(Records shown begins)
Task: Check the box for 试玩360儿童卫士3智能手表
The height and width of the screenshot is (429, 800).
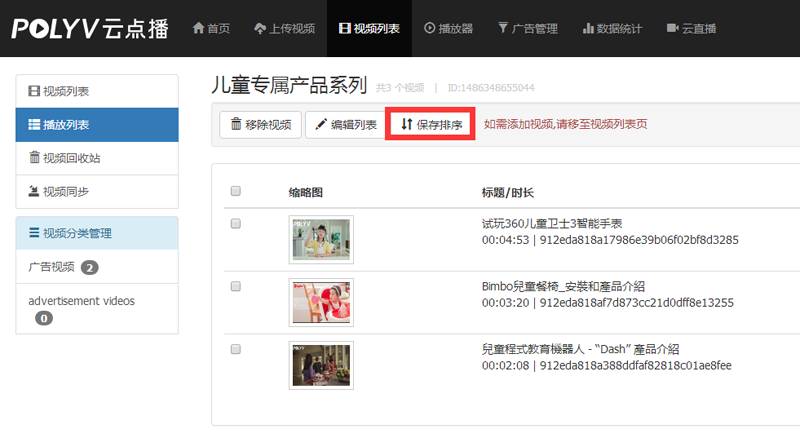Action: pos(236,224)
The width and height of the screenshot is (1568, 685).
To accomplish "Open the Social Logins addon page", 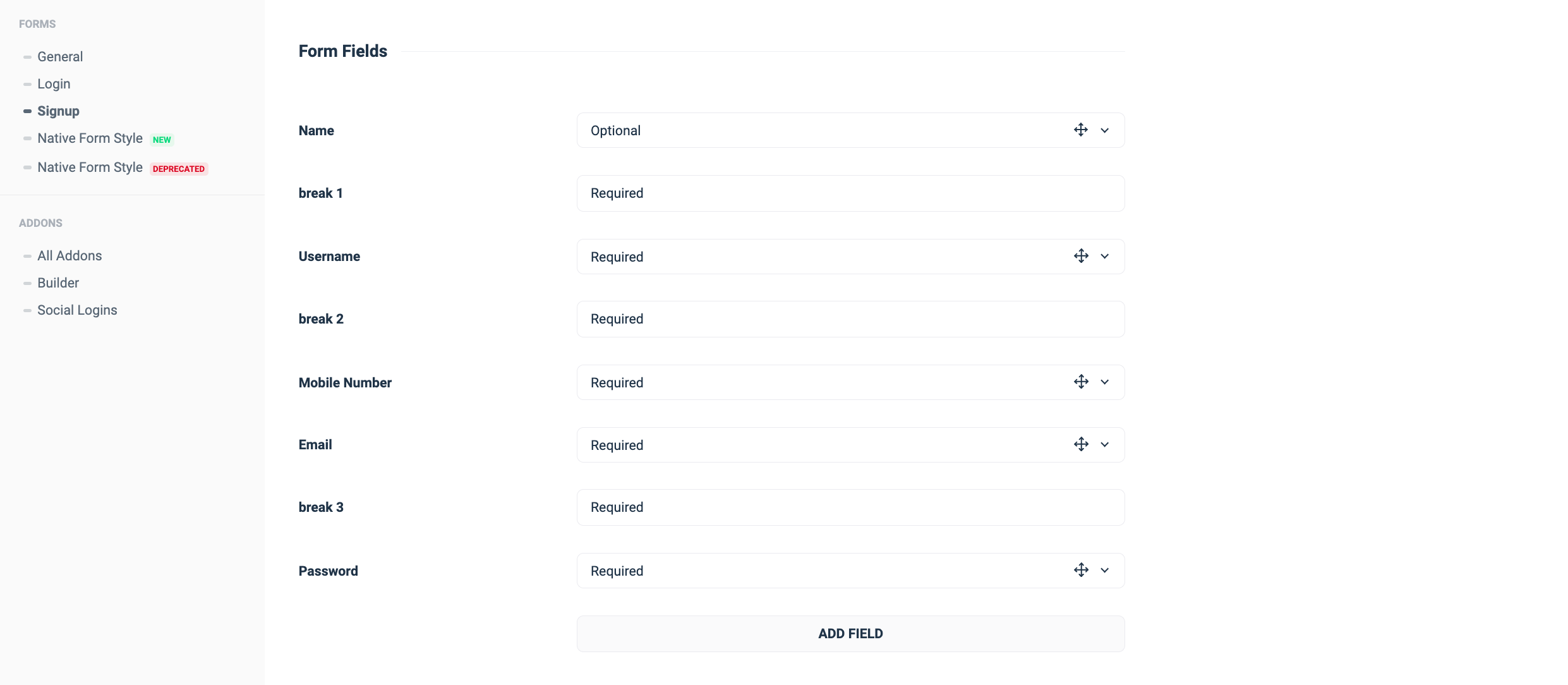I will pyautogui.click(x=77, y=310).
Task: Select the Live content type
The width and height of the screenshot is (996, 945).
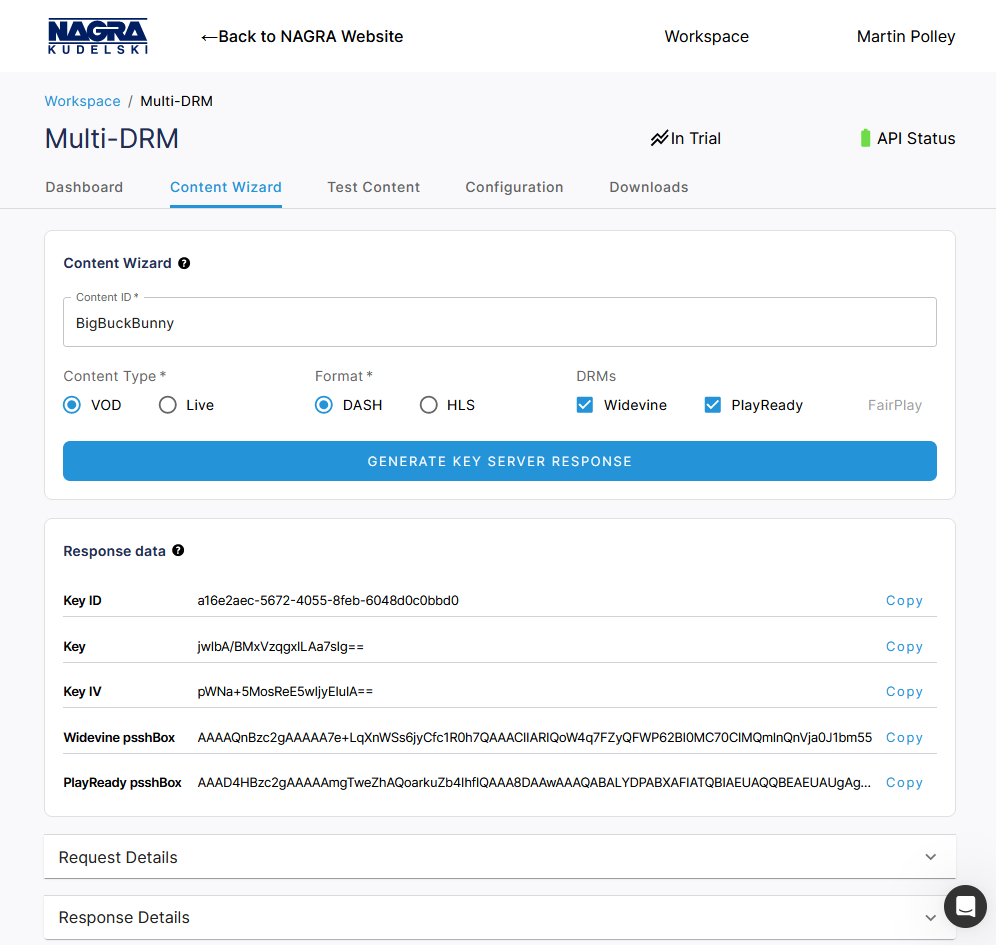Action: tap(168, 405)
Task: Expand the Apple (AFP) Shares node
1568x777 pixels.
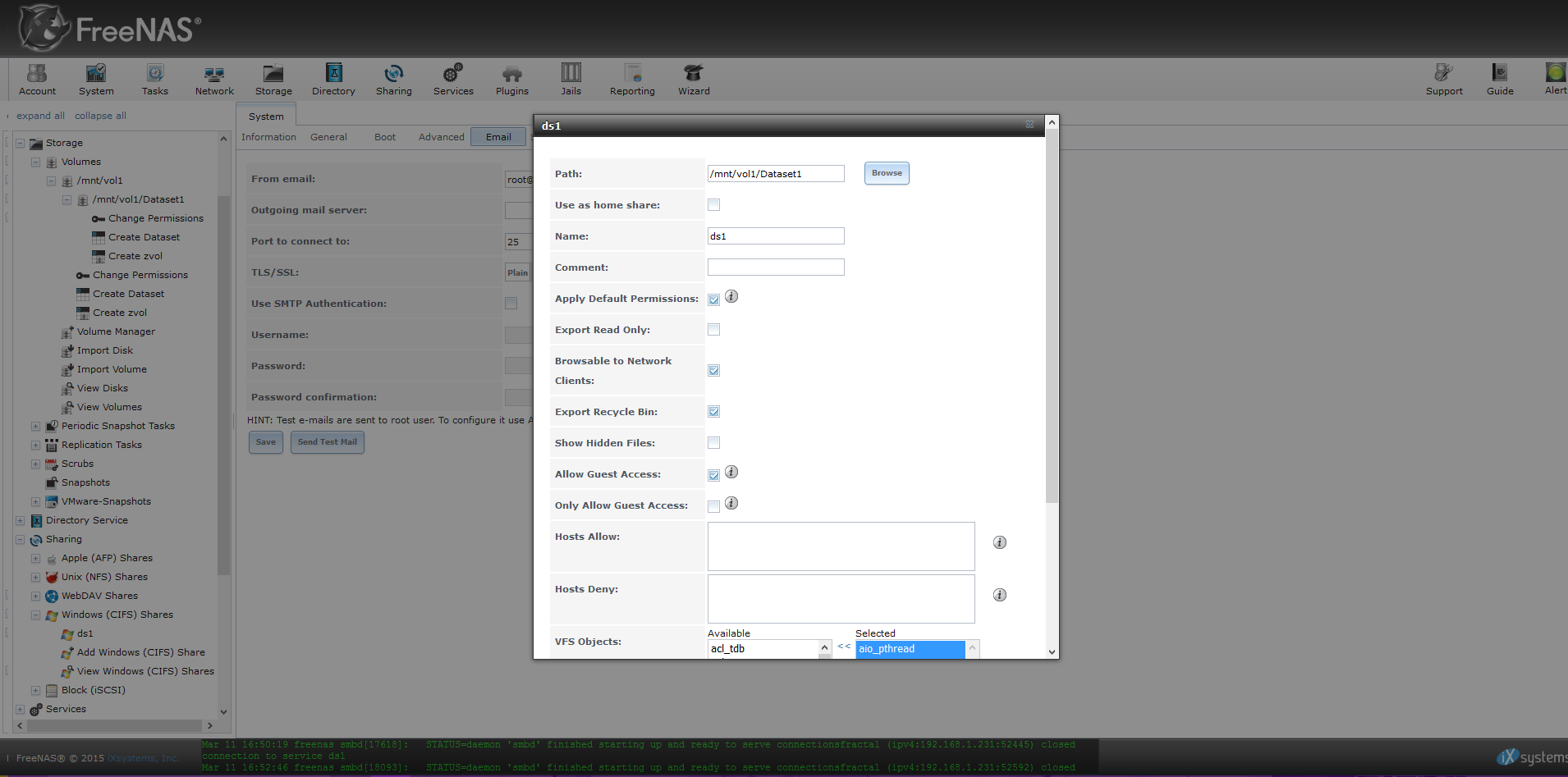Action: click(x=35, y=558)
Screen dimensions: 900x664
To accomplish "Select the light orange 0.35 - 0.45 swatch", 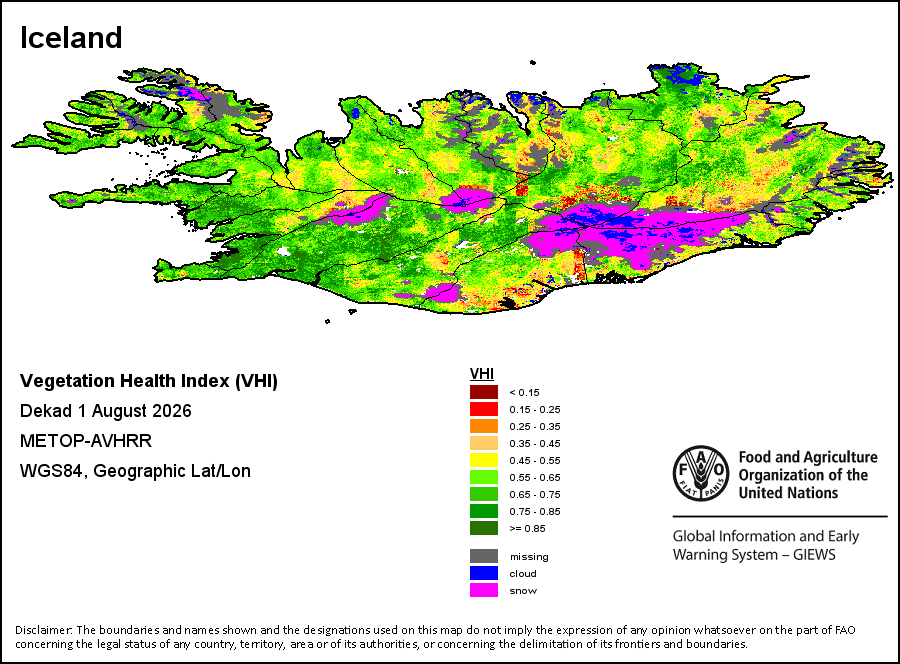I will click(484, 443).
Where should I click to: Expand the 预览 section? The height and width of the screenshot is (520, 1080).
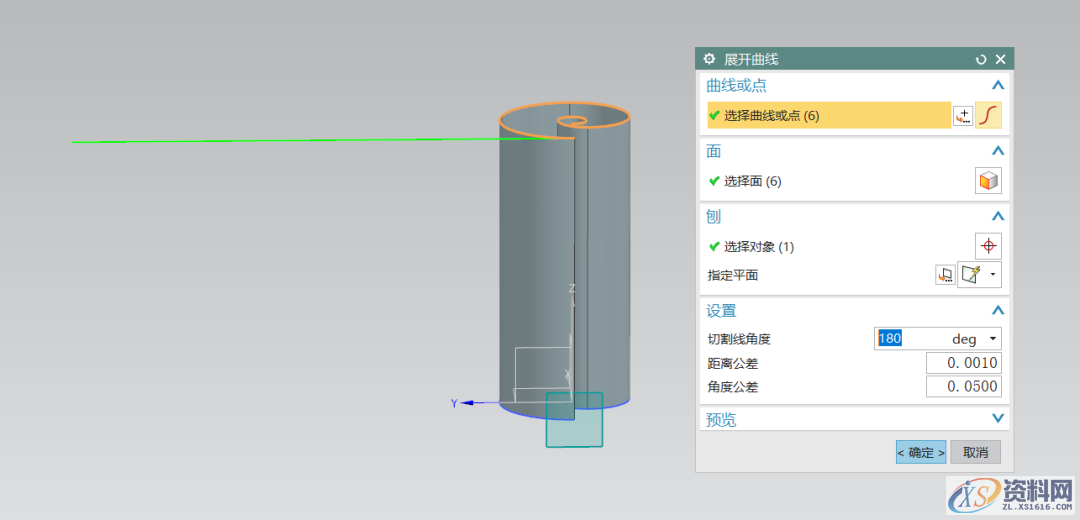997,419
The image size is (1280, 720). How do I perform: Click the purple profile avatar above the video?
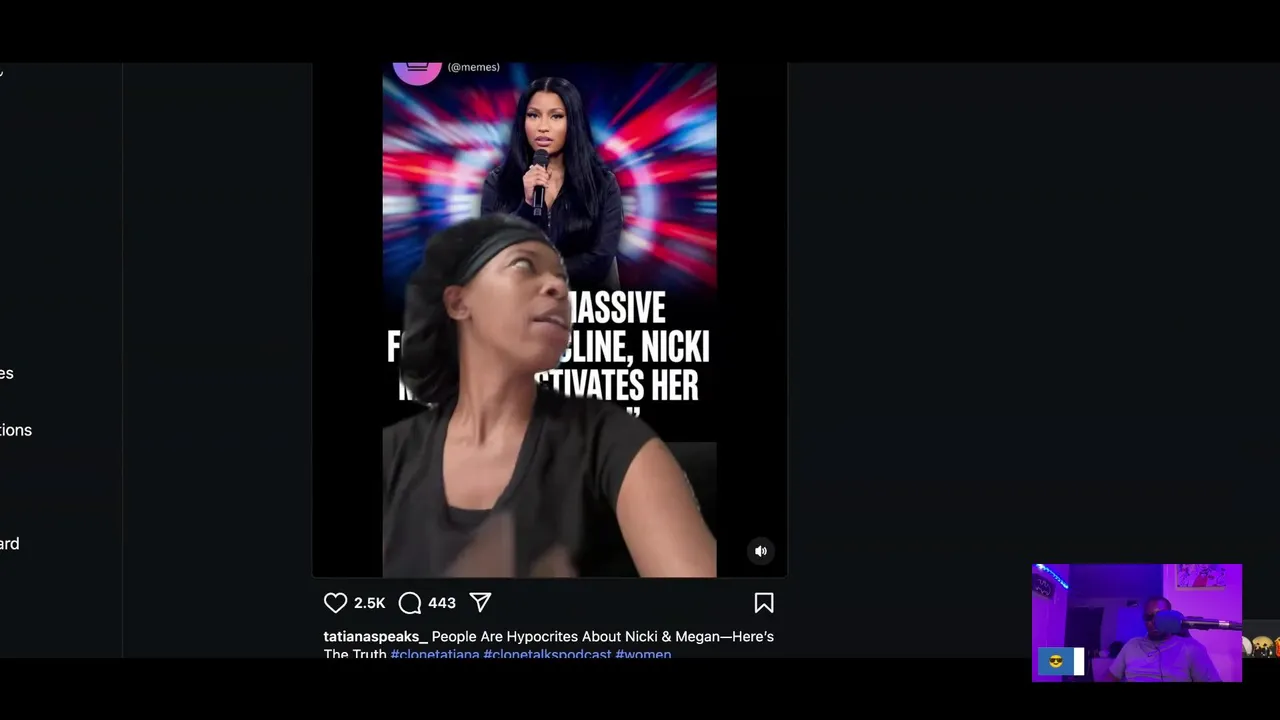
(Records shown ends)
> **Brief**: Would you please return all lines of the data that include the word "Task"?

> **Exercise response**:
Task: Check the box for 试玩360儿童卫士3智能手表
Task: Select the Live content type
Task: Expand the Apple (AFP) Shares node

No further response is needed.